Oder einen Schmelztiegel, der keinen Menschen mehr das sein lässt, was er von sich aus gerne sein wollte? Weder den Fremden noch den Einheimischen?
Europa als Falle, das mit sinnlichen Freuden lockt und hernach die armen Seelen in Kröten und hässliche Zwerge verwandelt und in seine Verließe bannt?
Ist es das, was wir meinen?
Wo ist der Einstieg in dieses wunderbare Abendland?
Die Fantasy-Literatur hat uns längst eine Flucht in die europäische „Anderwelt“ herbeigeschrieben:
Wir steigen am „Gleis Neundreiviertel“ (Harry Potter) sowohl ein als auch aus, hinein und wieder heraus aus der abendländisch-permanent-aufbrechenden Grauwelt in die fantastische, regenbogenfarbene Konsumwelt hinter dem Gleis Neundreiviertel, in der auch noch der letzte Loser gewinnt, irgendwie gewinnt, auch wenn er dazu seine Seele verkaufen muss. Er kehrt als Schwanzlurch zurück, wird zum Papiertiger umgeformt, um sich nach Schichtende schnell wieder auf Gleis Neundreiviertel zu beamen und als supertapferer und erfolgreicher Jack Sparrow-Pirat im Magic-Modus zwischen den Welten weiterzuspielen.
Zum Trost gibt es seit einiger Zeit das Spielelement der „mehreren Leben“... in Computerspielen, Fantasy- , Science-Fictionfilmen und Gothic-Ritter- oder Warrior-Cats-Romanen.
Und im Wellnesskurs um die Ecke erhält man die Einführung in Sachen Reinkarnation und Karma gratis. Weil von einem einzigen, armen Leben nichts mehr zu erwarten ist, erhalten wir die nötige spirituelle, für europäische Schwachbrüste zurecht gebürstete Unterlage, um weiterzukriechen. Irgendwie weiterzumachen. Und immerhin dürfen wir essen, trinken und sexen bis zum Abwinken. Das ist doch schon mal was.
Wir sind halbtot. Oder neundreiviertel-tot.


5. Fragen über Fragen

Ja, ich, ich habe noch viele Fragen… Sehr viele Fragen.
Aber eines steht mir deutlich vor Augen:
Der gesamte Verlauf der abendländischen Geschichte ist  - im Gegensatz zu allen anderen Erdteilen – von Anfang an apokalyptisch. Das Geheimnis der Bosheit hat hier parallel zur Entfaltung des katholischen Glaubens gewirkt – beides mit erhöhter Kraft.
Wir hatten die Wahl zwischen der reinen und erhabenen Himmelskönigin Maria und der lüsternen Prinzessin Europa.

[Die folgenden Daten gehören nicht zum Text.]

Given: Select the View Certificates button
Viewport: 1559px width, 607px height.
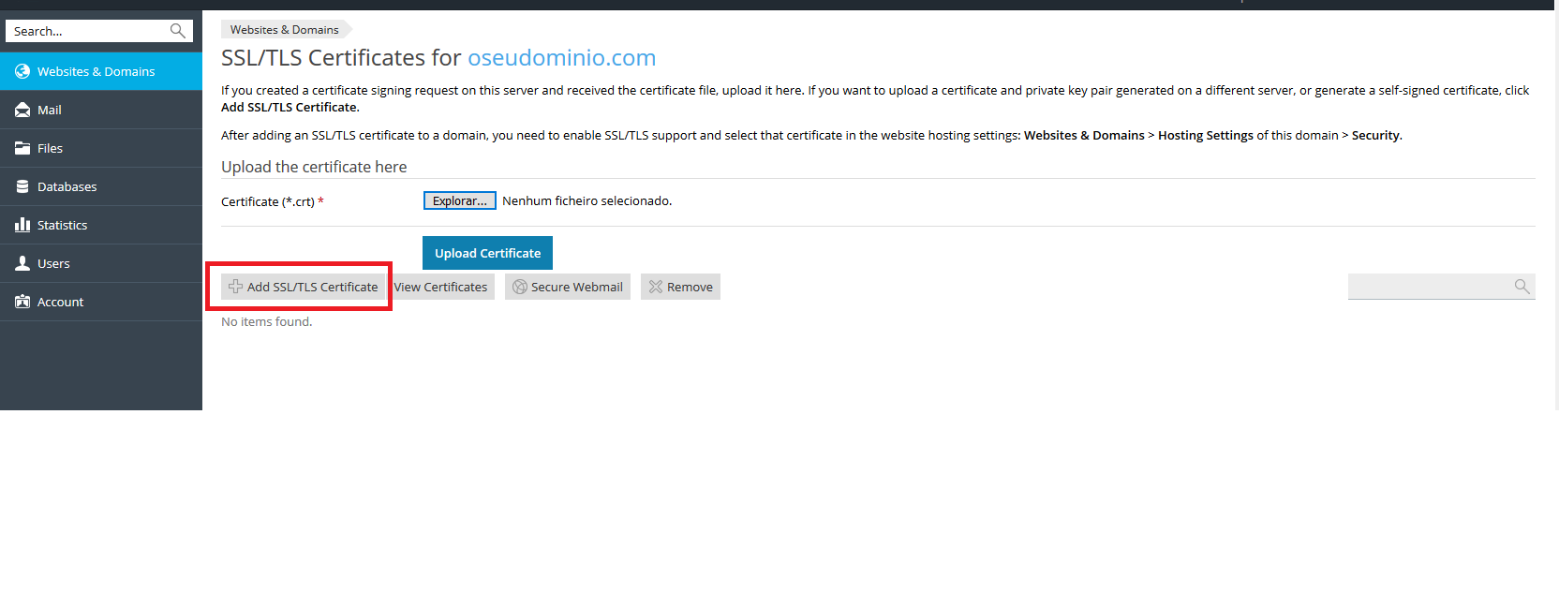Looking at the screenshot, I should coord(441,287).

Die Dummheit und Hübschheit der Prinzessin Europa scheint uns näher zu stehen als die Schönheit und Weisheit der Gottesmutter.
Irgendwann wird man nicht mehr nach Europa suchen.
Ob dann aber eine neue Stadt auf Erden gegründet werden kann an ihrer Stelle – das vermag ich nicht zu glauben.
Vielleicht werden sich viele wundern, dass die wahre Stadt, das himmlische Jerusalem, unsere „Mutter“, die Stadt Saras, die Gott selbst „Herrin“ – ein Vorauswurf der Jungfrau Maria - nannte, die „Freie“, eben doch nicht auf Erden, wie Johannes XXIII. es verfälschend in der Eröffnungsrede zum Vaticanum II darstellte, sondern im Himmel aufgerichtet wurde – wie es der Völkerapostel Paulus von Tarsus im Galater- und im Hebräerbrief und der reine Apostel Johannes in der Geheimen Offenbarung einst vorhersahen.